▸ **WHAT YOU NEED TO DO**:
Reproduce the part of the email thread below that begins with the words "On Sat, 8 Jul 2017 16:14:09" and stops after the words "the | items in it evaluates to true.".

▸ **SOURCE DOCUMENT**:
On Sat, 8 Jul 2017 16:14:09 +0200
Alexis Ballier  wrote:
> On Sat, 8 Jul 2017 13:01:39 +0100
> Ciaran McCreesh  wrote:
> > On Sat, 8 Jul 2017 13:49:56 +0200
> > Alexis Ballier  wrote:  
> > > On Sat, 8 Jul 2017 12:26:59 +0200
> > > Ulrich Mueller  wrote:
> > > > | * An any-of group (||) evaluates to true if at least one of
> > > > the | items in it evaluates to true.
> > > > | * An exactly-one-of group (^^) evaluates to true if exactly
> > > > one of | the items in it evaluates to true, and all the
> > > > remaining items | evaluate to false.
> > > > | * An at-most-one-of group (??) evaluates to true if at most
> > > > one of | the items in it evaluates to true.
> > > > 
> > > > It should be added that any empty group (|| or ^^ or ??)
> > > > evalutates to true, because that's what PMS specifies:
> > > > https://projects.gentoo.org/pms/6/pms.html#x1-780008.2  
> > > 
> > > A bit OT, but that is *definitely* counter intuitive. What's the
> > > rationale and usecase behind this ?
> > 
> > Annoying special cases like || ( foo? ( ... ) bar? ( ... ) ) . The
> > original reason was that old versions of Portage would simply remove
> > unmet "flag? ( )" blocks internally. It was kept in EAPI 0 because
> > stuff in the tree used it back then.
> 
> Wasn't REQUIRED_USE something completely new with no prior usage in
> EAPI 3 ?

Yes, but the spec defines dependency-like structures and their meanings
once and consistently, rather than all over the place and
inconsistently.

▸ **DATA SEGMENT**:
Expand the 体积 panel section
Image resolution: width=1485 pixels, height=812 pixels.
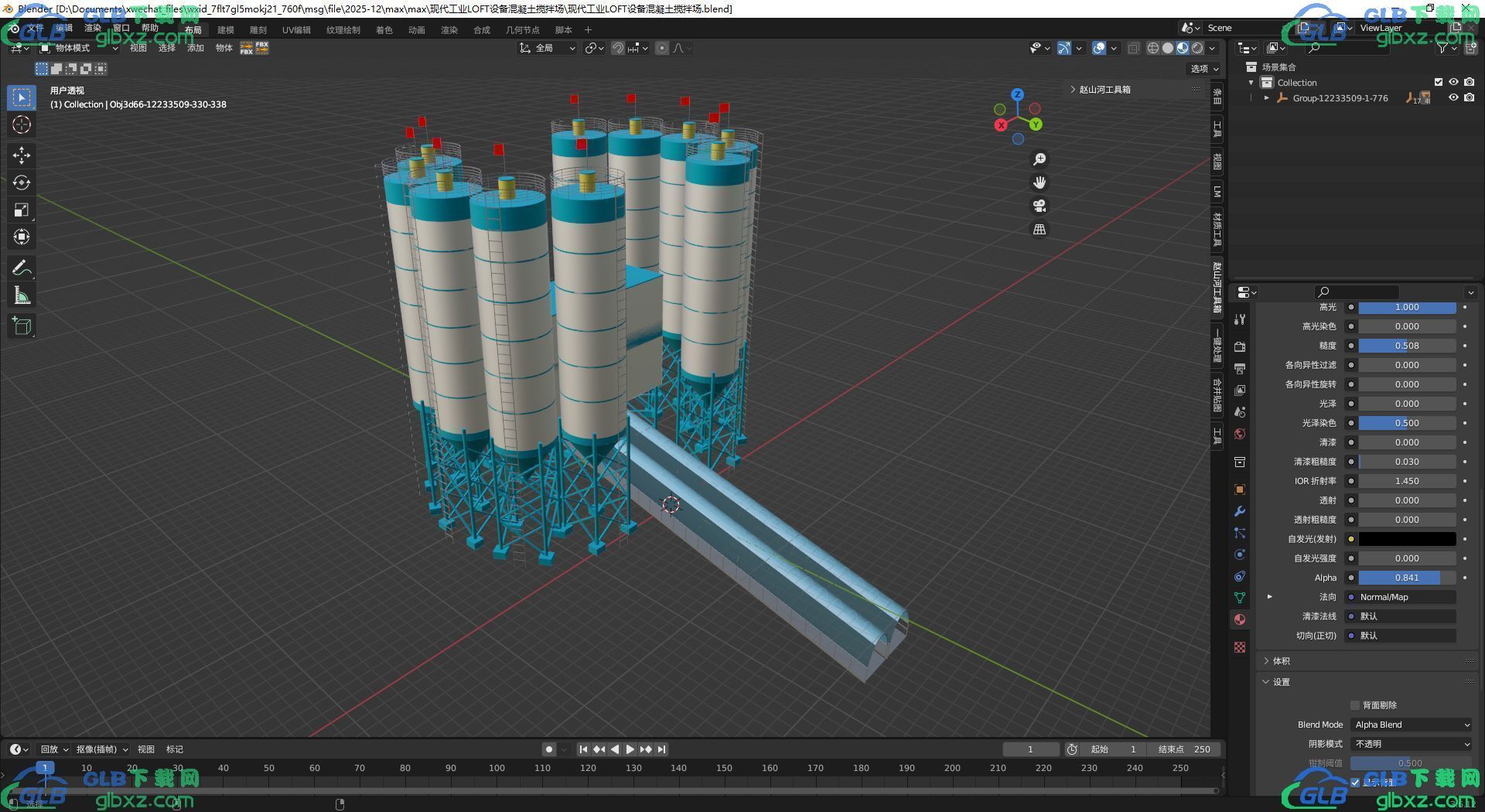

▸ **EXERCISE RESPONSE**:
On Sat, 8 Jul 2017 16:14:09 +0200
Alexis Ballier  wrote:
> On Sat, 8 Jul 2017 13:01:39 +0100
> Ciaran McCreesh  wrote:
> > On Sat, 8 Jul 2017 13:49:56 +0200
> > Alexis Ballier  wrote:  
> > > On Sat, 8 Jul 2017 12:26:59 +0200
> > > Ulrich Mueller  wrote:
> > > > | * An any-of group (||) evaluates to true if at least one of
> > > > the | items in it evaluates to true.